Putusan politik DPR RI 25 September 2014 tersebut membuat sejumlah pihak tersentak, tidak terkecuali dengan penyelenggara pemilu di daerah baik yang aktif maupun purnabakti. Putusan itu tidak pernah terbayangkan dan menimbulkan ekses, namun sangat disayangkan penyelenggara pemilu (aktif) tidak semuanya melakukan perlawanan terhadap wacana pilkada dikembalikan ke daerah yang digulirkan sebelumnya, setelah RUU pilkada disahkan dan dikembalikan ke DPRD barulah muncul pemberontakan dan penolakan. Salah satu cara melakukan perlawanan adalah uji materi di MK.
Saya teringat dan angkat jempol dengan mantan anggota KPU Bogor Tugiman Al Garuty yang berani melakukan uji materi terhadap pasal 27 ayat 1 huruf b dan ayat 3 UU No. 15 tahun 2011. Keberanian Tugiman itu akhirnya membuahkan hasil, Mahkamah Konstitusipun secara bulat menerima seluruh permohonan pemohon berdasarkan putusan MK No. 80/PUU-XI/2011 tertanggal 4 Januari 2011. Namun sayangkan mas Tugiman yang berjuang kembali untuk masuk ke KPUD (KPU Jawa Barat dan KPU Bogor) tersingkir, setelah berjuang tanpa pamrih membela institusinya. Begitupun dengan sobat Ahmad Said Widodo (mantan anggota KPU Purwakarta) serta teman-teman lainnya memiliki kualitas dan integritas. Jadi, lembaga penyelenggara pemilu semestinya punya standar tinggi dalam proses rekrutmen dan evaluasi dalam proses seleksi, betul-betul mempertimbangkan karena kualitas dan integritas,. Pertanyaannya, adakah Tugiman-tugiman lain yang akan melakukan uji materi terhadap UU pilkada di MK?. Adakah yang berani atau hanya pasrah menerima kondisi ini.
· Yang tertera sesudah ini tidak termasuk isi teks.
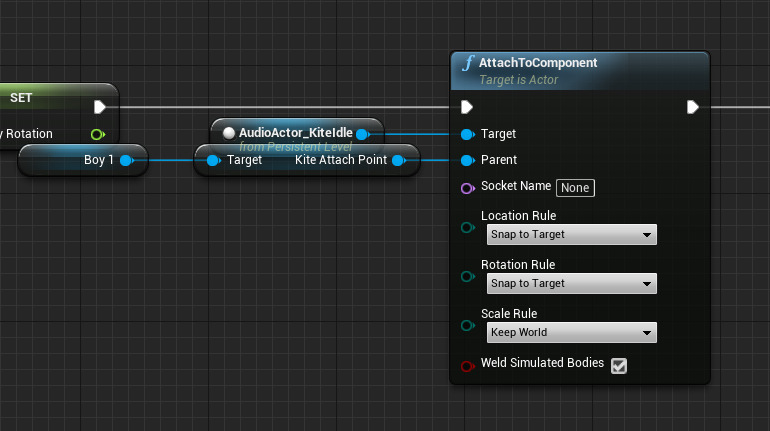Toggle the Weld Simulated Bodies checkbox
The height and width of the screenshot is (431, 770).
click(x=619, y=365)
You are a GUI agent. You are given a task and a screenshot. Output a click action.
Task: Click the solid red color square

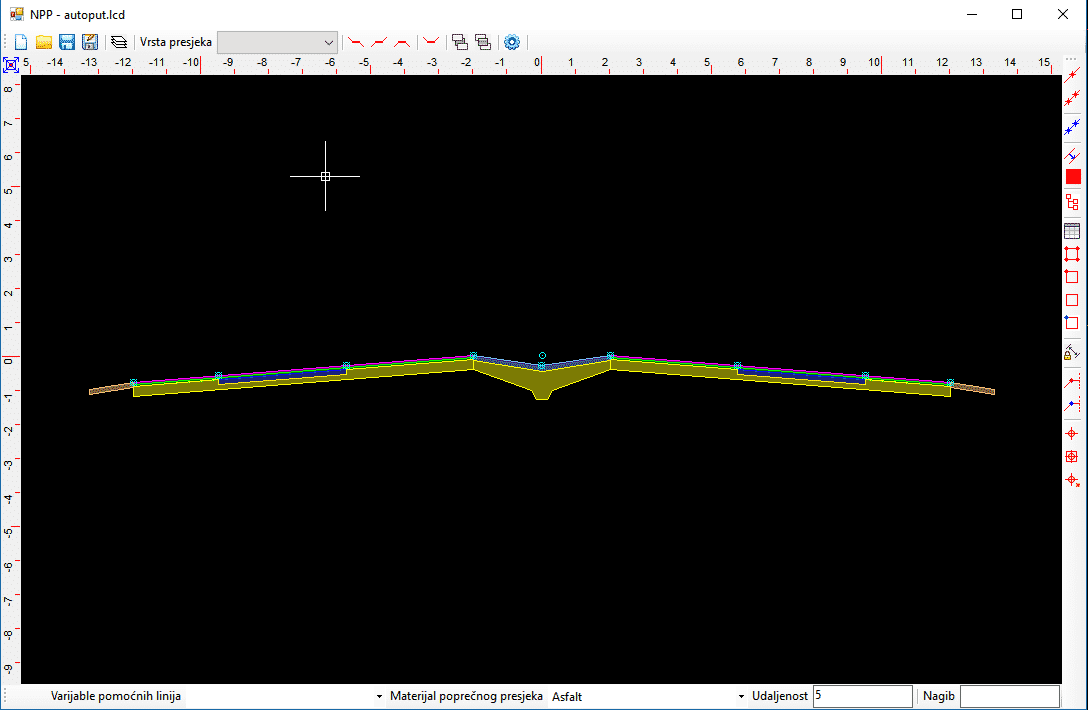pyautogui.click(x=1073, y=177)
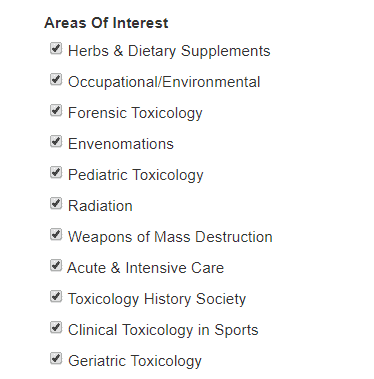
Task: Deselect the Geriatric Toxicology checkbox
Action: pyautogui.click(x=56, y=358)
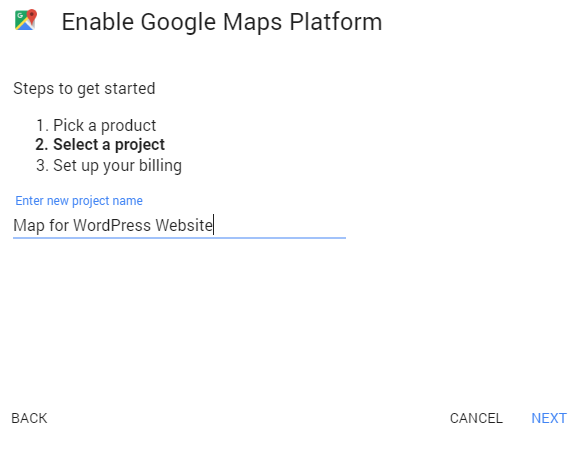The width and height of the screenshot is (588, 451).
Task: Click the CANCEL button
Action: click(x=476, y=418)
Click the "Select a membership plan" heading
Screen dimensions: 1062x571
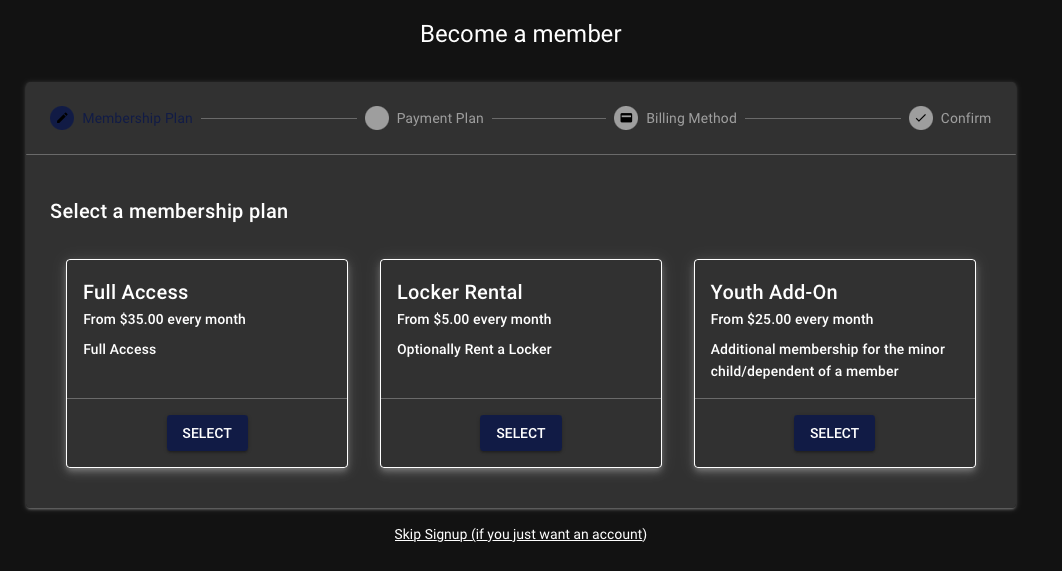[169, 211]
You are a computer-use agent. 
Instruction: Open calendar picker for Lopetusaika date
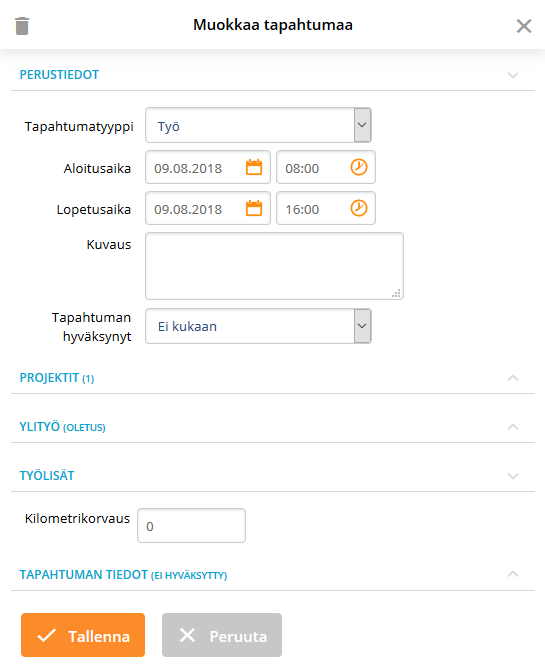254,208
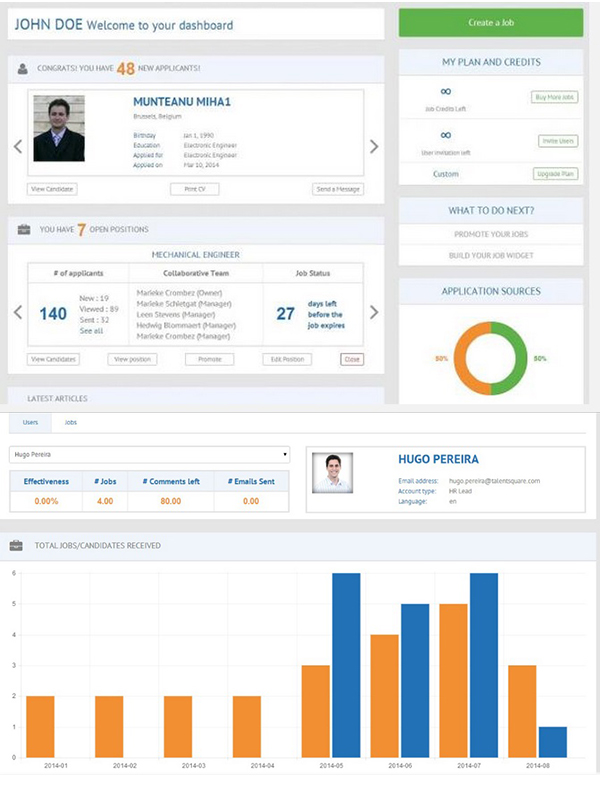Open the Upgrade Plan button
Screen dimensions: 600x790
click(555, 174)
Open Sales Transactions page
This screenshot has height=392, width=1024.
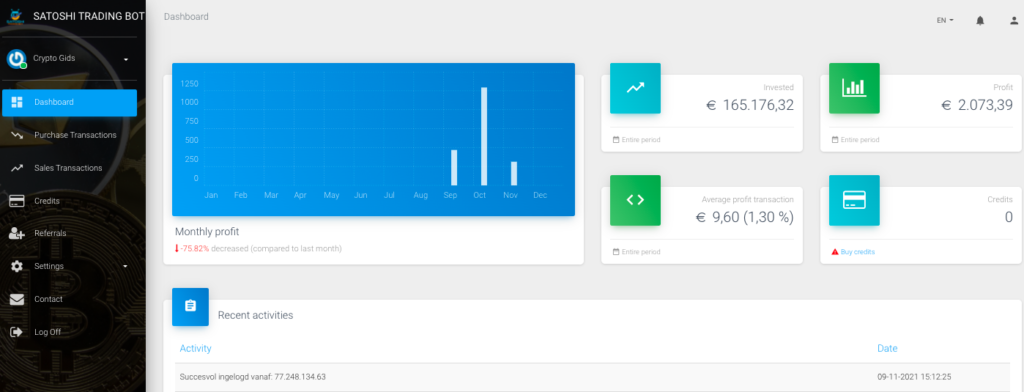[69, 168]
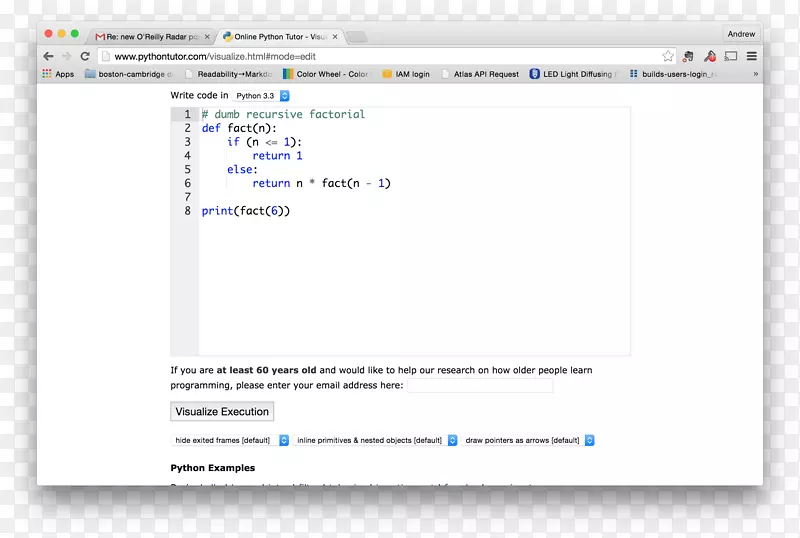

Hanya ada dua kata: “Lawan atau pasrah”.
Kepada komisioner yang masih aktif khususnya KPU Provinsi, KPU kabupaten/kota, jangan merasa sensitif atas tulisan saya ini, saya tidak ingin memojokkan lembaga pemilu, penyebabnya adalah keputusan politik DPR RI dengan disahkan RUU pilkada.
Pasca pengesehan RUU pilkada...kita tunggu aktion KPU RI selanjutnya?